### WHAT TO PRODUCE
Pictures excluded, return the lines below from the first through the line holding "Given: Click the video icon on Lesson 1.1".

### EXTRACTED INFORMATION
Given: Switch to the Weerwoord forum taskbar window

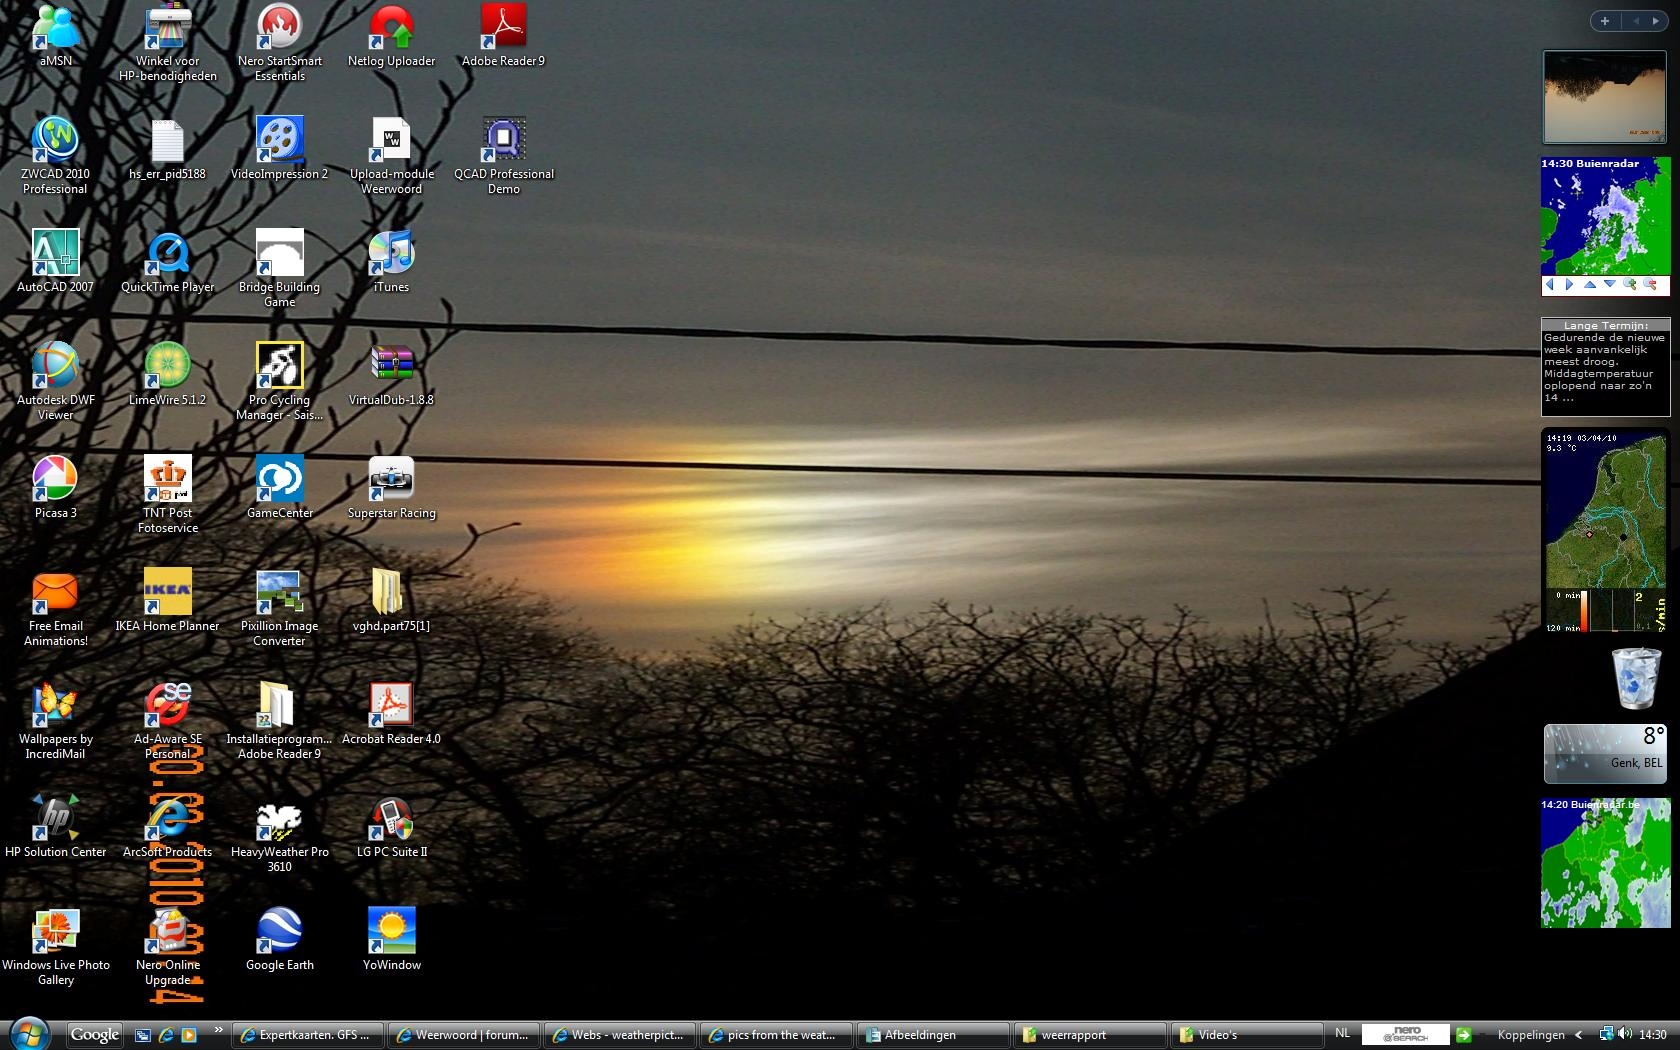Looking at the screenshot, I should tap(465, 1035).
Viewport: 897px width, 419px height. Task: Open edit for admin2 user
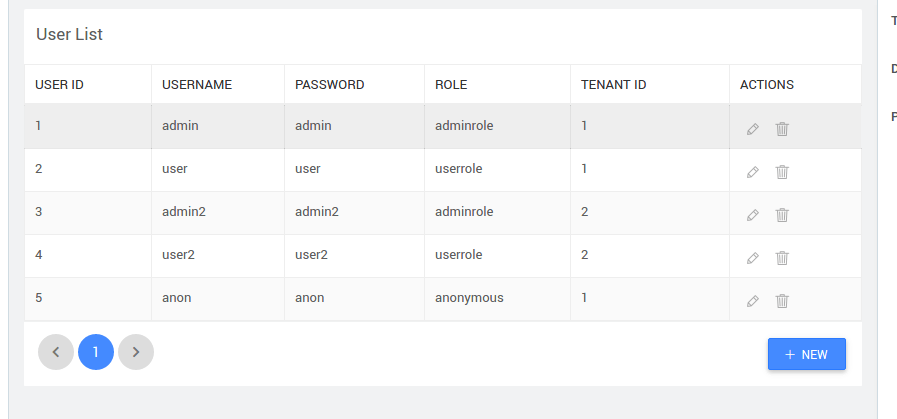tap(753, 215)
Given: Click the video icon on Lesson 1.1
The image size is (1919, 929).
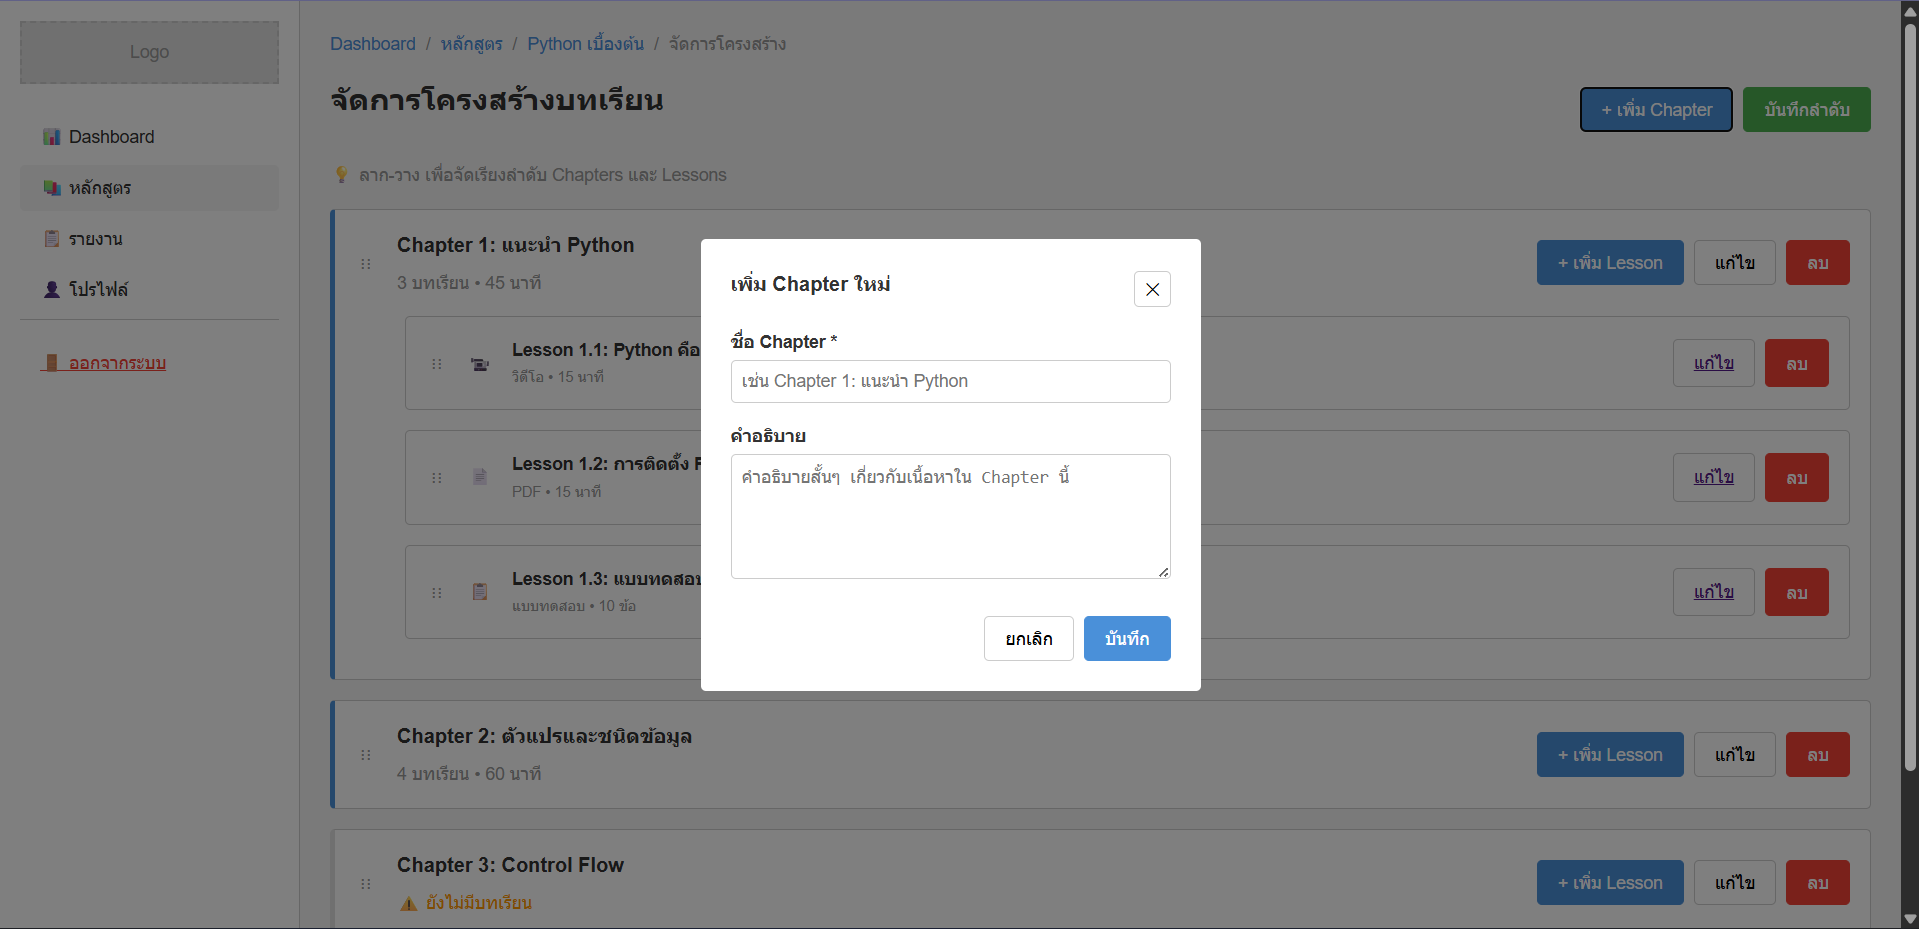Looking at the screenshot, I should (480, 364).
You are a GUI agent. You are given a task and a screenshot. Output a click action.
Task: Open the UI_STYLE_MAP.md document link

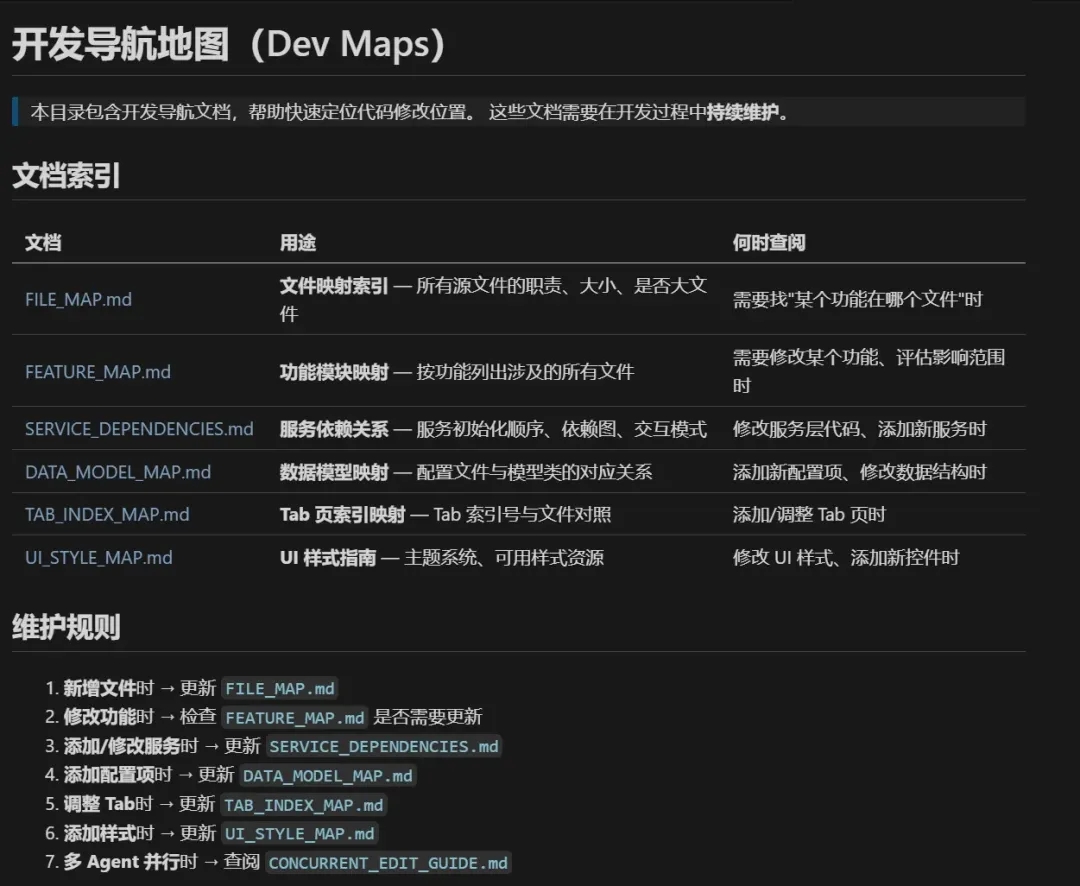click(98, 558)
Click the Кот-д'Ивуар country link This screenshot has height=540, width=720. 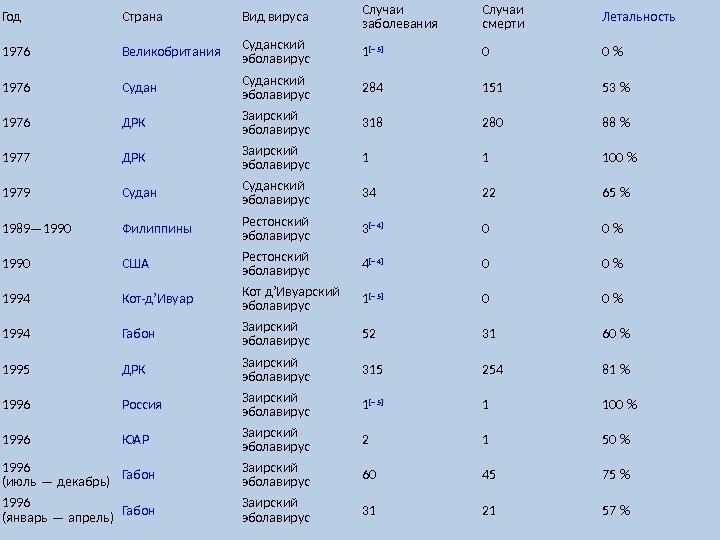pos(157,299)

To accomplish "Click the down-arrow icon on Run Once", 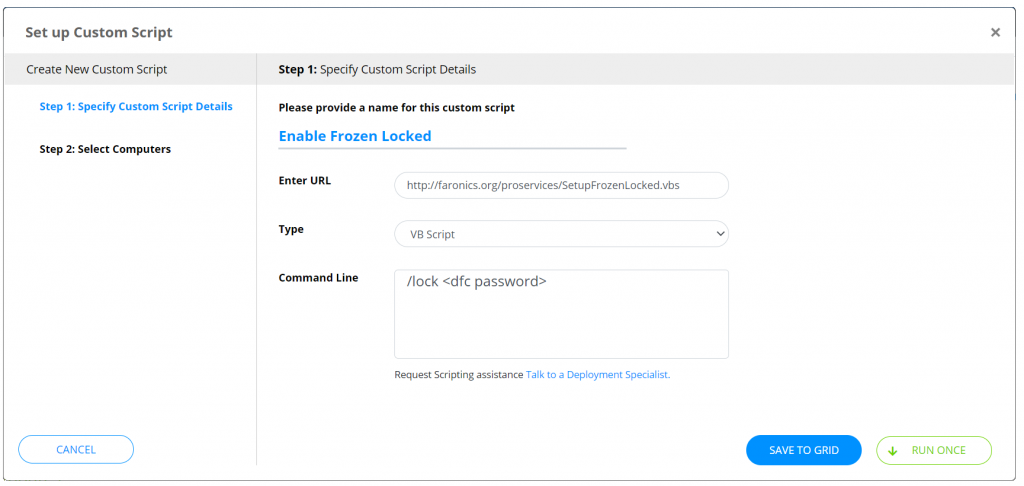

### TASK RESULT
Given: Switch to the Weerwoord forum taskbar window

Looking at the screenshot, I should tap(465, 1035).
Viewport: 897px width, 419px height. Task: Open edit for admin2 user
tap(753, 215)
Given: Click the video icon on Lesson 1.1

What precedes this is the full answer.